>> Begin

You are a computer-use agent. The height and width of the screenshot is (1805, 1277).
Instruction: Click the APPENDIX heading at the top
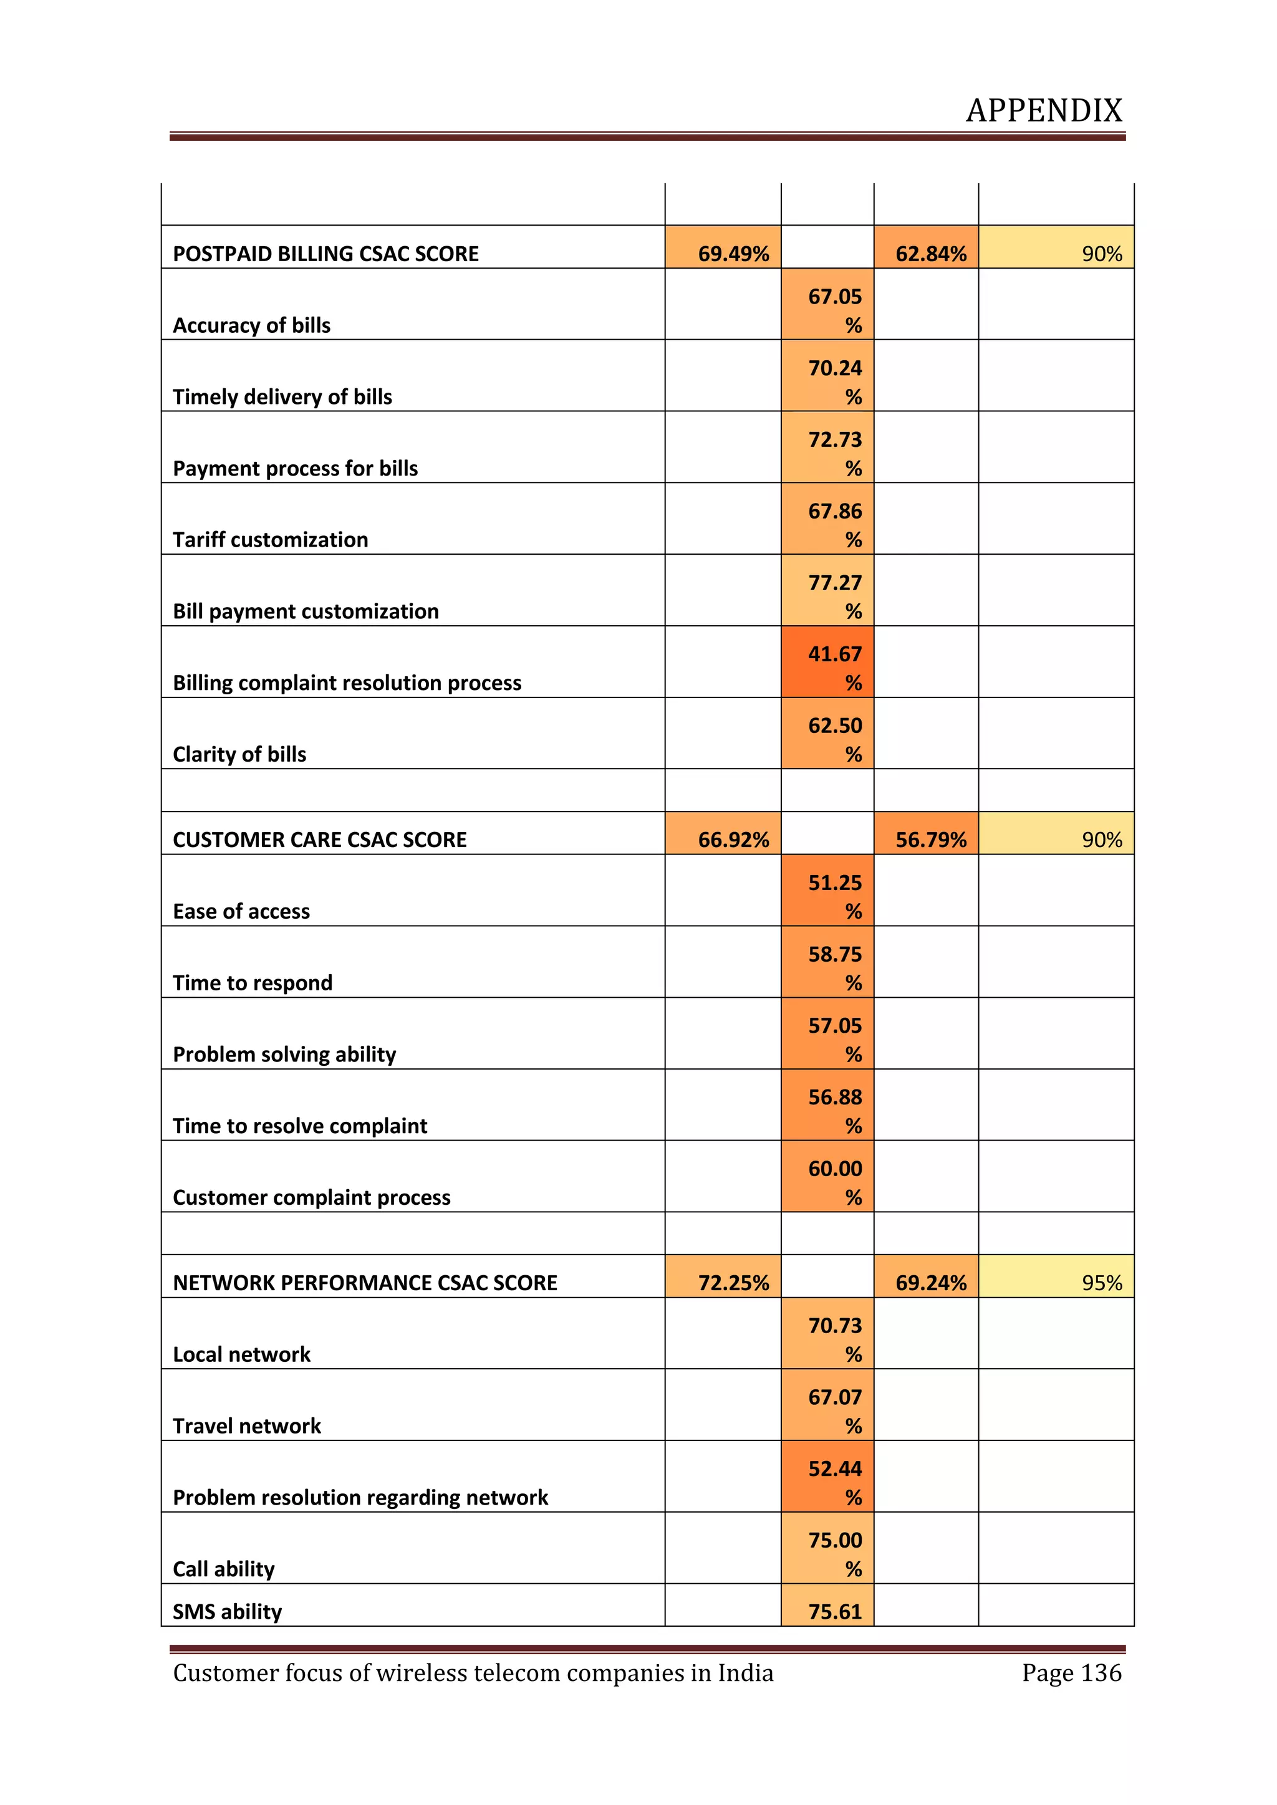coord(1043,111)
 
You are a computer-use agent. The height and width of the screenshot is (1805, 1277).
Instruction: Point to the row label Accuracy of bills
coord(252,325)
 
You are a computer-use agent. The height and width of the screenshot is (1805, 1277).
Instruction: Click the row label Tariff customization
coord(271,540)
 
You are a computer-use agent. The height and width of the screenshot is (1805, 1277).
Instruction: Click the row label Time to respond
coord(253,983)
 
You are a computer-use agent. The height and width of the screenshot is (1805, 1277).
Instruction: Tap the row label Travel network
coord(247,1426)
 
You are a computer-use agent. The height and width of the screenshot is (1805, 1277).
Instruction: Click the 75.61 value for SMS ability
coord(834,1612)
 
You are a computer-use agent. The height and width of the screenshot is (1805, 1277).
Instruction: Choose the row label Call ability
coord(224,1569)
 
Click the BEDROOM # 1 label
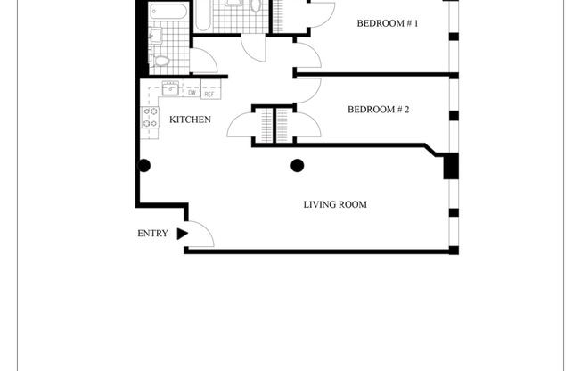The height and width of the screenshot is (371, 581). point(388,23)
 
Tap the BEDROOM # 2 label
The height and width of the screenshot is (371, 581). point(378,110)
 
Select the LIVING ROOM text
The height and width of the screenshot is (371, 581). point(335,205)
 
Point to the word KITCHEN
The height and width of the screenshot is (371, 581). point(190,119)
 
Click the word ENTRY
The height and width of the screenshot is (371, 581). point(151,234)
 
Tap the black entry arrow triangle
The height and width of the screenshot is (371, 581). point(182,234)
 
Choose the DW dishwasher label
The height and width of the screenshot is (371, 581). point(191,92)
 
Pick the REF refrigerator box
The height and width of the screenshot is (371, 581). point(210,92)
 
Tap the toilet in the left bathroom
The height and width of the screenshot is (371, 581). point(161,61)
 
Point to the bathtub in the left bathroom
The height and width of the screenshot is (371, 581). point(169,12)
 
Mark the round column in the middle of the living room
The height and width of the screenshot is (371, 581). point(298,165)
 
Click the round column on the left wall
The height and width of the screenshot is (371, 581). point(143,165)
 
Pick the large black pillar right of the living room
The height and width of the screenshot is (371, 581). point(450,166)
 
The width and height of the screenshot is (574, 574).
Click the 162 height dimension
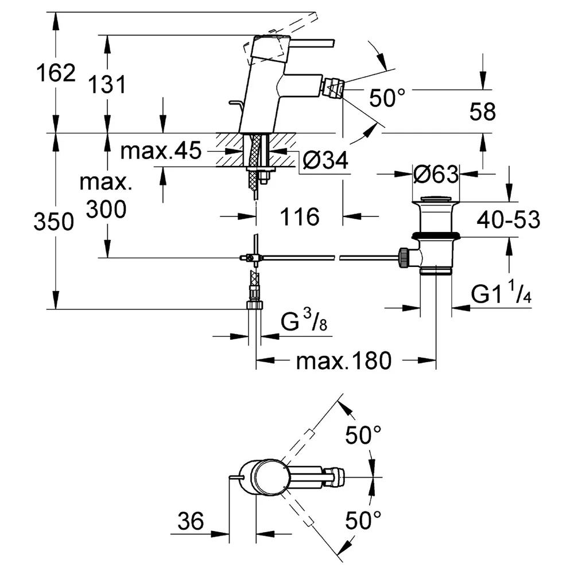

>> End

Please copy the entries above word for word, leaving out the pictures.

▶ [ANSWER IN FULL]
You are a computer-use agent. The height and width of the screenshot is (1805, 1277).
Instruction: Click the APPENDIX heading at the top
coord(1043,111)
 
You are a computer-use agent. The height and width of the screenshot is (1805, 1277).
Instruction: Point to the row label Accuracy of bills
coord(252,325)
 
You are a computer-use agent. The height and width of the screenshot is (1805, 1277).
Instruction: Click the row label Tariff customization
coord(271,540)
 
You are a computer-use agent. The height and width of the screenshot is (1805, 1277).
Instruction: Click the row label Time to respond
coord(253,983)
 
You are a computer-use agent. The height and width of the screenshot is (1805, 1277).
Instruction: Tap the row label Travel network
coord(247,1426)
 
You are a computer-use agent. The height and width of the screenshot is (1805, 1277).
Instruction: Click the 75.61 value for SMS ability
coord(834,1612)
 
You are a computer-use agent. The height and width of the screenshot is (1805, 1277).
Instruction: Choose the row label Call ability
coord(224,1569)
 
Click the BEDROOM # 1 label
The height and width of the screenshot is (371, 581). point(388,23)
 
Tap the BEDROOM # 2 label
The height and width of the screenshot is (371, 581). point(378,110)
 
Select the LIVING ROOM text
The height and width of the screenshot is (371, 581). point(335,205)
 
Point to the word KITCHEN
The height and width of the screenshot is (371, 581). point(190,119)
 
Click the word ENTRY
The height and width of the screenshot is (371, 581). point(151,234)
 
Tap the black entry arrow triangle
The height and width of the screenshot is (371, 581). point(182,234)
 
Choose the DW dishwasher label
The height and width of the screenshot is (371, 581). point(191,92)
 
Pick the REF refrigerator box
The height and width of the screenshot is (371, 581). point(210,92)
 
Tap the toilet in the left bathroom
The height and width of the screenshot is (371, 581). point(161,61)
 
Point to the bathtub in the left bathroom
The height and width of the screenshot is (371, 581). point(169,12)
 
Mark the round column in the middle of the living room
The height and width of the screenshot is (371, 581). point(298,165)
 
Click the round column on the left wall
The height and width of the screenshot is (371, 581). point(143,165)
 
Pick the large black pillar right of the living room
The height and width of the screenshot is (371, 581). point(450,166)
 
The width and height of the screenshot is (574, 574).
Click the 162 height dimension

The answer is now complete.